MANILA — Some groups opposed Tuesday the idea raised by President Rodrigo Duterte of passing a law to provide free legal assistance to cops and soldiers who may face work-related charges.
The National Union of Peoples’ Lawyers (NUPL) said there is no need for such a law.
“In principle, everybody including our military and police are entitled to constitutional and even universal rights to due process which includes the right to counsel," NUPL President Edre Olalia said in a statement.
"But more fundamentally, such proposed free legal assistance to them will be totally unnecessary if only they perform their jobs properly, regularly and legally, consistent and in accordance with basic rights and freedoms of the people,” he added.
“In fact, with all these rights violations and abuses, it is the victims of security forces that most need free, competent and independent counsel."
Lawyer Chel Diokno of the Free Legal Assistance Group said that while government officials in the performance of their functions are entitled to be represented by the Office of the Solicitor General, this does not apply when government officials are charged with corruption or killing, as these are not considered part of their functions.
“The question is, should we use public funds to give a lawyer to a government official or employee who is charged, for example, with committing a crime, especially if it’s a serious crime, because generally, no charges can be brought except if there is evidence, sufficient evidence to file a case?" he said.
“It’s a bit concerning but at the same time, we have yet to see what specific proposals will come out of that statement,” said Diokno.
During his final State of the Nation Address on Monday, Duterte said it is "high time" for the country "to pass a law that would provide free legal assistance to AFP and PNP officers, enlisted personnel to help them from charges arising from incidents related to the performance of official duty."
Speaking to ANC Rundown on Tuesday, Bayan Muna party-list Rep. Ferdinand Gaite said the move may be in anticipation of possible charges to be filed against erring cops and soldiers.
“They’re already expecting that after the administration of Duterte or even now…they would have to face the music. By following such orders such as the kill, kill, kill, the arresting of opposition and anti-Duterte groups, I think they’re already expecting that there will be a large number of cases that will be filed against these authorities,” Gaite said.
More than 6,000 drug suspects have died in police drug operations according to official figures, although human rights groups are estimating the figure to go as high as more than 30,000.
Rights groups alliance Karapatan said it has recorded more than 400 rights defenders who have fallen victim to alleged extrajudicial killings under the Duterte administration.
All of these allegedly took place while Duterte increased benefits and promised to protect his soldiers and cops.
“What Duterte has really done is to pamper the military and the police by raising their salaries. They double their salaries since the assumption of Duterte," Gaite said.
"They’ve given the AFP and PNP more perks and privileges. They ‘modernized’ the military and the police and yet, we cannot see them improving in defending our sovereignty in the West Philippine Sea.

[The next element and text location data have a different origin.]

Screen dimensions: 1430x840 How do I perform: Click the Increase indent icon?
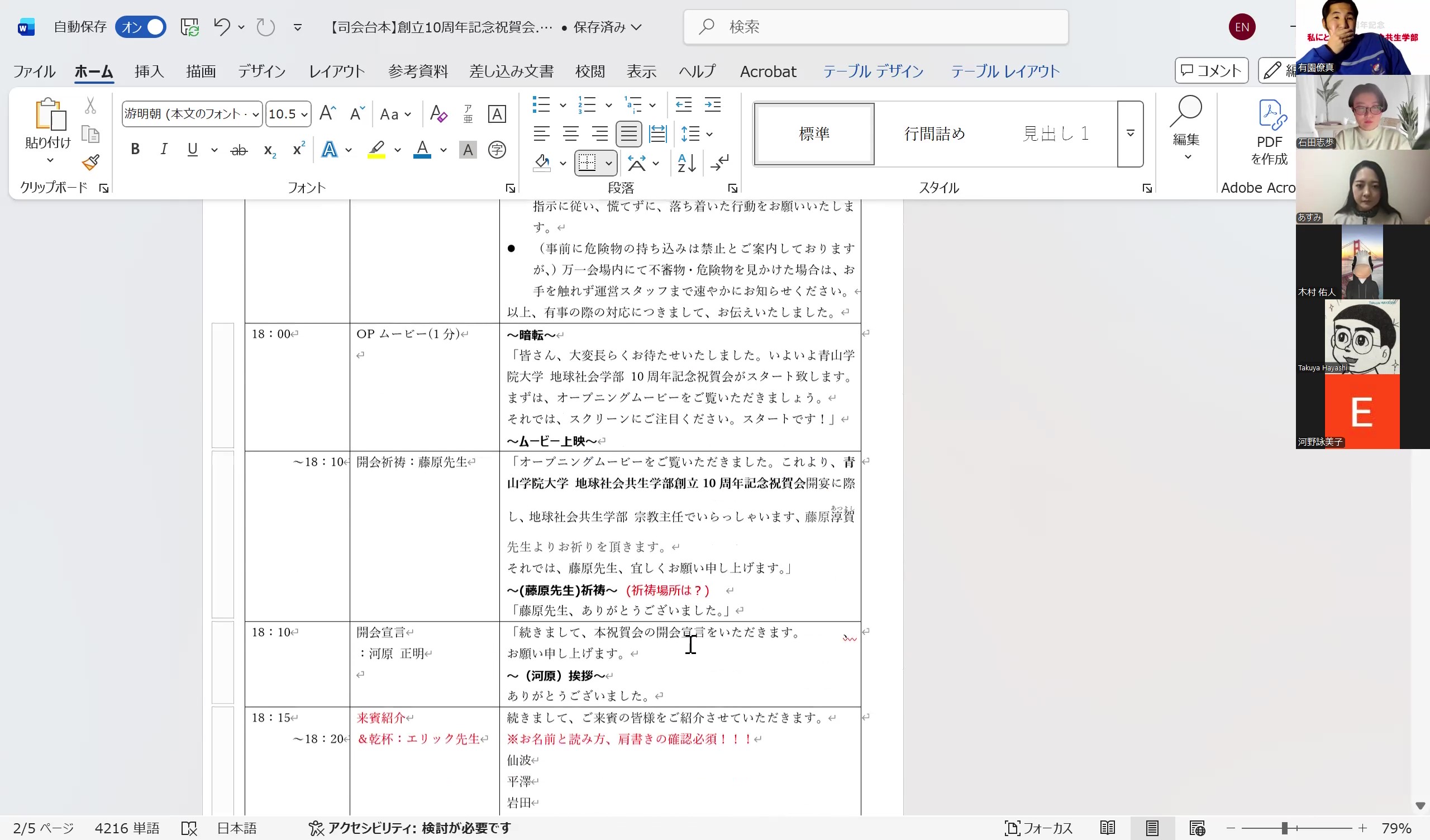[713, 104]
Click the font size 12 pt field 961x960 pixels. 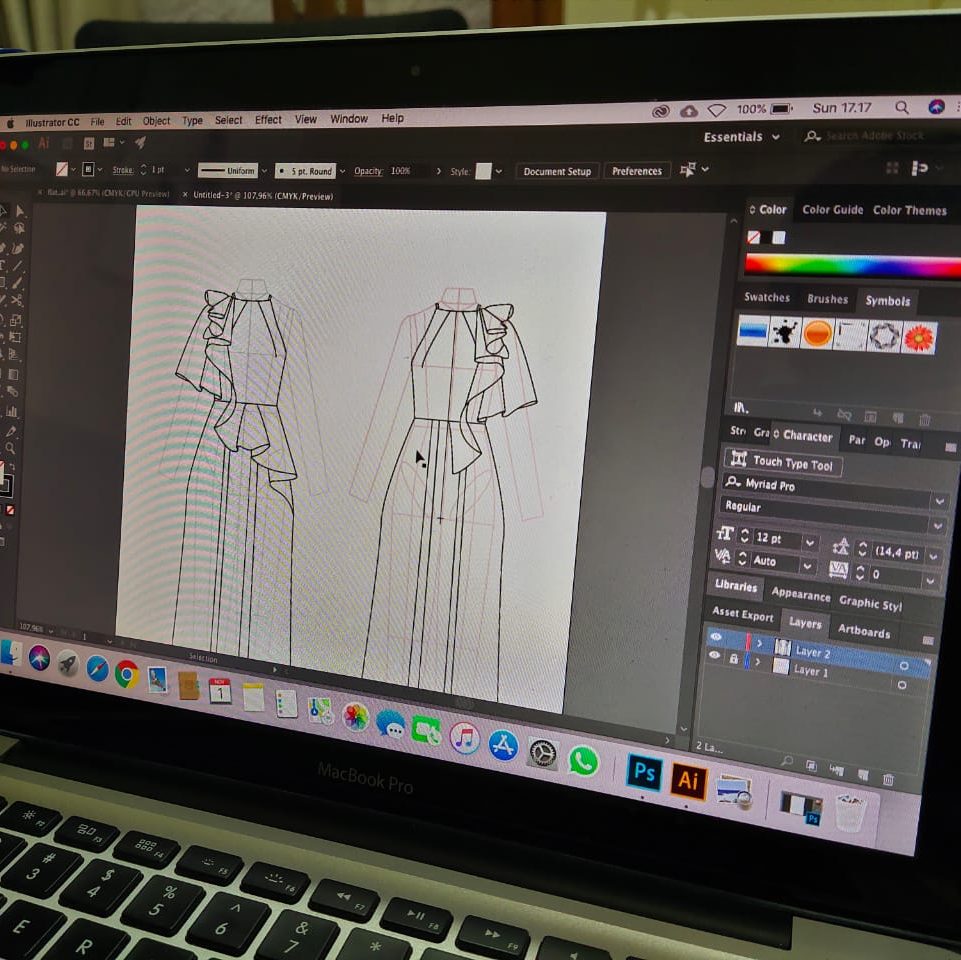(777, 539)
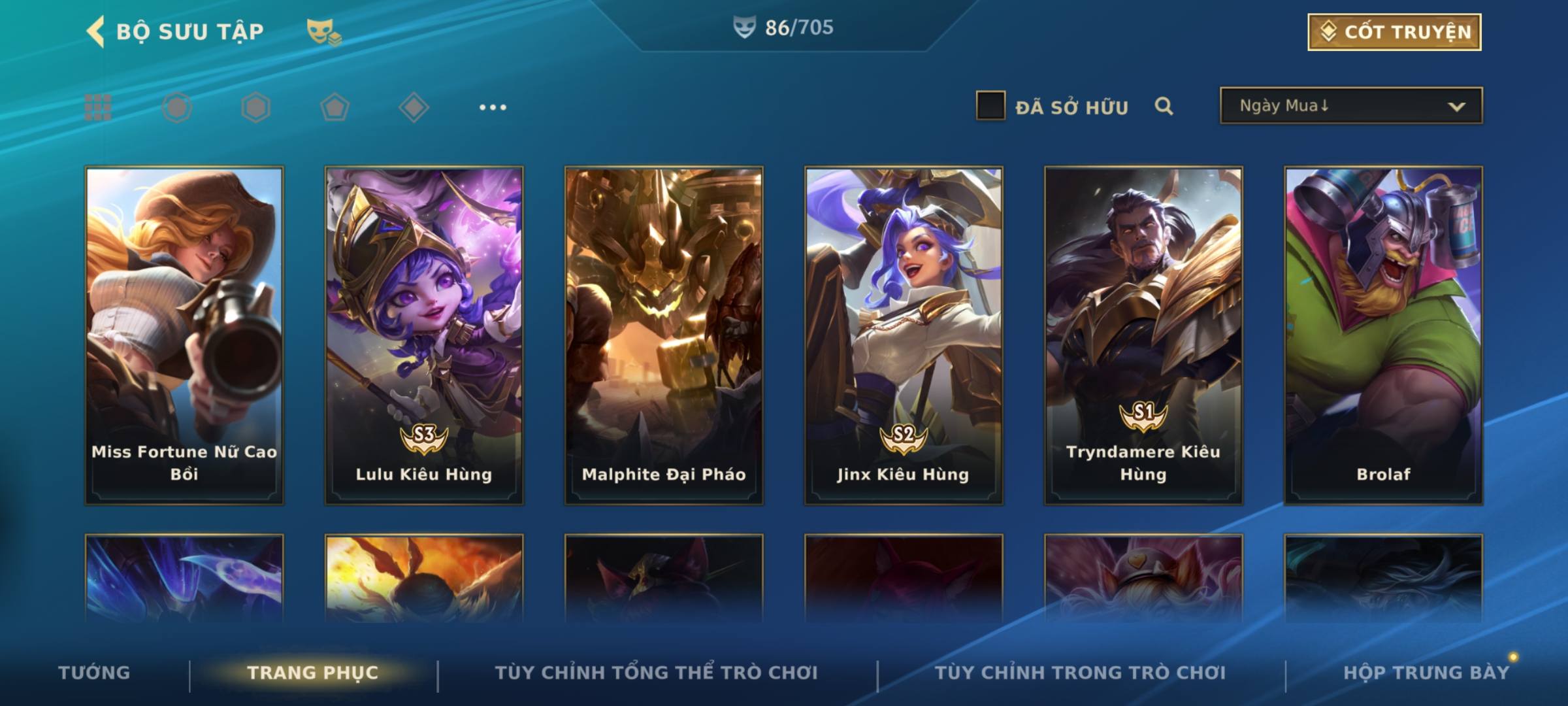
Task: Select the Malphite Đại Pháo skin card
Action: coord(664,335)
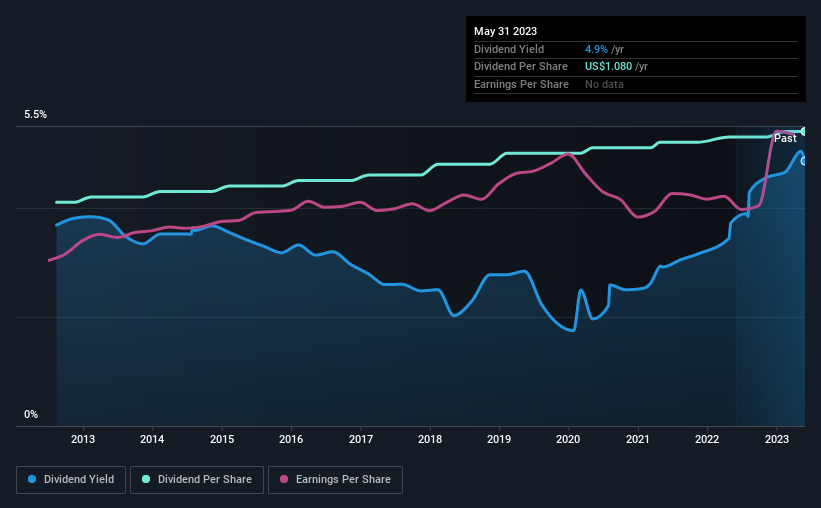
Task: Click the 5.5% y-axis label
Action: pyautogui.click(x=36, y=115)
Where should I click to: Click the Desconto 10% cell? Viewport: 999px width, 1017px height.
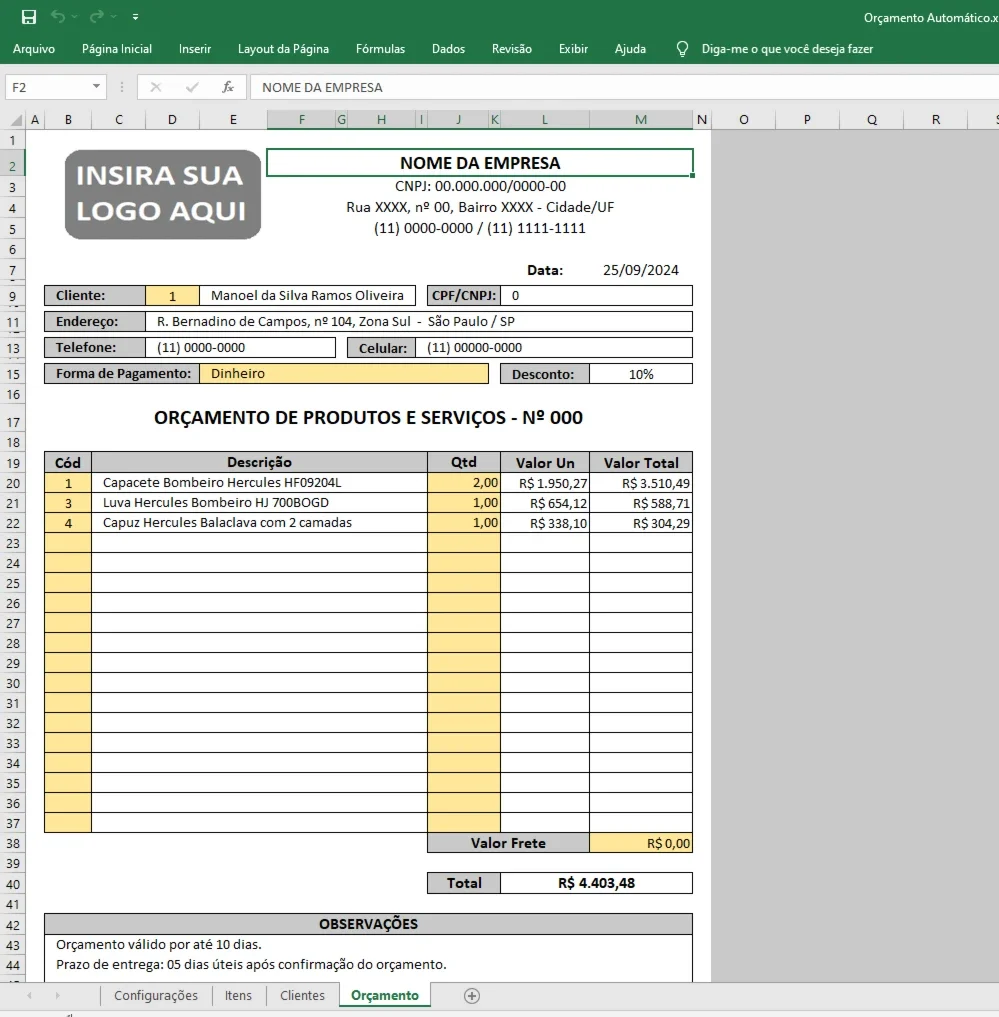click(641, 374)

We cannot see them really going against criminal organizations, especially the drug syndicate,” the lawmaker said.
Justice Secretary Menardo Guevarra said his department has a “standing directive” to the Public Attorney’s Office (PAO) to provide legal assistance to police officers up to the senior police officer 4 (SPO4) level and other uniformed personnel who are sued while performing their official duties.
“The PAO has existing memorandum circulars to its public attorneys regarding this matter. Provision of free legal assistance is subject however to the PAO’s evaluation of the case, including a determination of conflict of interest, as when the adverse party has also sought legal assistance from the PAO,” he said.
Guevarra also mentioned that the Philippine National Police and the Armed Forces of the Philippines have special funds to support legal expenses of cops or soldiers who engage lawyers of their own choice.
“Maybe an increased budgetary allocation for this purpose will be enough, assuming existing funds are insufficient,” he said.
LEGAL ASSISTANCE VS LEGAL PROTECTION
But will providing legal assistance to cops or soldiers accused of wrongdoing run counter to the the thrust of the DOJ's drug war review and its AO 35 panel probing extrajudicial killings?
Guevarra made a distinction between legal assistance and legal protection.
“Legal assistance is not the same as legal protection. It is just providing law enforcement agents some means to defend themselves in court for acts done in relation to their official duties, such as fighting terrorists and criminals," the official said.
"Unless proven guilty, they are presumed innocent. Like everyone of us, they are also entitled to due process of law,” he added.
In an earlier interview, Guevarra told ABS-CBN News only a few relatives of drug war victims have come forward to file cases against the police partly out of fear from retribution.
But he stressed the need for them to come forward and cooperate with the DOJ’s probe to move the case forward.